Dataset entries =
============
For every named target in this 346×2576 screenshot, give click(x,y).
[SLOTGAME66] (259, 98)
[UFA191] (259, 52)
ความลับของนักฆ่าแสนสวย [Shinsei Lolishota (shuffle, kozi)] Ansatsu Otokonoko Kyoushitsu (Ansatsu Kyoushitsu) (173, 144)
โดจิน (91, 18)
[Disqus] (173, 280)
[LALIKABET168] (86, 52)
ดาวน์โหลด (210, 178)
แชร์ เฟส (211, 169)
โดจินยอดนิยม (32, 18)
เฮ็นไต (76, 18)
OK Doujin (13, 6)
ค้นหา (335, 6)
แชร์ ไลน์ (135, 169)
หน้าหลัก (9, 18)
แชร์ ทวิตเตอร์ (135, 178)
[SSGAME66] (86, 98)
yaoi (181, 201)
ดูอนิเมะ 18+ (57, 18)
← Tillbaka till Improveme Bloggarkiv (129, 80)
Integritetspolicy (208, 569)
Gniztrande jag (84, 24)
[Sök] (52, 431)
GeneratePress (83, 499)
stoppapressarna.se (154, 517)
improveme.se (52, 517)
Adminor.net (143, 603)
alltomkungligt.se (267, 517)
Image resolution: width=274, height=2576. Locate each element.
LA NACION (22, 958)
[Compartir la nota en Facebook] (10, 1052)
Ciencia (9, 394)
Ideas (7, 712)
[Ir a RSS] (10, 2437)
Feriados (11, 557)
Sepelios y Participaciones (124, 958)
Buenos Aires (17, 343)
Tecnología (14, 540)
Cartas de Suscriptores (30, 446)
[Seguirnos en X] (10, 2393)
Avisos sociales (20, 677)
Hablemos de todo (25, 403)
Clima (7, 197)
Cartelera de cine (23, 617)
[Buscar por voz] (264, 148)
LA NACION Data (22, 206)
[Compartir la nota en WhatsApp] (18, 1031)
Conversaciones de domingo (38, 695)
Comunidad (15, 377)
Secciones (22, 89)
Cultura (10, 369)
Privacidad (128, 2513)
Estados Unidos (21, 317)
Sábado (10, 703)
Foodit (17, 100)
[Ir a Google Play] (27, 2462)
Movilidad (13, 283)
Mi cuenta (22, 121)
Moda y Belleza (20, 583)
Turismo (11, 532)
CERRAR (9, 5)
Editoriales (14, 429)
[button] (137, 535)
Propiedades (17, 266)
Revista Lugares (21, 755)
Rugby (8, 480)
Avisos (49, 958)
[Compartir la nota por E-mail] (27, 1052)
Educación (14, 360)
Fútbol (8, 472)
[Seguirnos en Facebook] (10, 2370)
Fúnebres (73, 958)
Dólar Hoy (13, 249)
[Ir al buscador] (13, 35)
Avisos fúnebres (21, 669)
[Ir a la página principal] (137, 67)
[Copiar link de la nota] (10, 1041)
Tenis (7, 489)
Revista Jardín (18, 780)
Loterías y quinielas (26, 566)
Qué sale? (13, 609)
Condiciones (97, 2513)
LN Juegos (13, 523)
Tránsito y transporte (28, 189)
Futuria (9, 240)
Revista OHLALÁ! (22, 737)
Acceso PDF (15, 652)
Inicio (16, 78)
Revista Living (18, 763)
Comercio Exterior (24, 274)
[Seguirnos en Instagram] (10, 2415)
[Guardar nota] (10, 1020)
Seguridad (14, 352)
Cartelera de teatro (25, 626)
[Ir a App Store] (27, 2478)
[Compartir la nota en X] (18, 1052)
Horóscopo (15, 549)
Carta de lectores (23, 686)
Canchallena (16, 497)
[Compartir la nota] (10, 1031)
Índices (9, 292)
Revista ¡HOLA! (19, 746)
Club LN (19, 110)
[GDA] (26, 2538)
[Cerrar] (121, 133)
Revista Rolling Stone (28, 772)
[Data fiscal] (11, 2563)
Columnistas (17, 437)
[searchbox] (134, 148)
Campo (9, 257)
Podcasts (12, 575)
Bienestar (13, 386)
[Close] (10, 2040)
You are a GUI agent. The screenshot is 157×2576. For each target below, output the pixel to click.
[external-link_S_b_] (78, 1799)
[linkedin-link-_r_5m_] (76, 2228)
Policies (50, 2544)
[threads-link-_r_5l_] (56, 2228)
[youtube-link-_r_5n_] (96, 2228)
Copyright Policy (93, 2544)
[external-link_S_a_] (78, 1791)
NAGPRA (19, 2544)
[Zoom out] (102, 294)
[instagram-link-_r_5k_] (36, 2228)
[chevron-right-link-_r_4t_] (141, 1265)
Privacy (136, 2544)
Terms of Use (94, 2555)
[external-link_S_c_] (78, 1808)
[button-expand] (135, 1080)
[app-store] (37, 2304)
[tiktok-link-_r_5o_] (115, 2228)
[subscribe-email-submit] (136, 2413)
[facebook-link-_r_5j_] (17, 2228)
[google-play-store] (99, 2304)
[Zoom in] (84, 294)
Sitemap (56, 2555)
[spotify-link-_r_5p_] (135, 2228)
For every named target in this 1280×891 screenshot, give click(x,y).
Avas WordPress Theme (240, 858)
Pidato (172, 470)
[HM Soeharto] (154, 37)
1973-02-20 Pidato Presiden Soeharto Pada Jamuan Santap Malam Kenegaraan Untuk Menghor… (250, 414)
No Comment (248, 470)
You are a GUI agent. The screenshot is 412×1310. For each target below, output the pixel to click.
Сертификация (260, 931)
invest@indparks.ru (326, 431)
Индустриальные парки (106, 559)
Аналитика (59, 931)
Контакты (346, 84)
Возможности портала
============
Look through the data and show every line containing "Avisos".

The answer =
Avisos sociales (20, 677)
Avisos (49, 958)
Avisos fúnebres (21, 669)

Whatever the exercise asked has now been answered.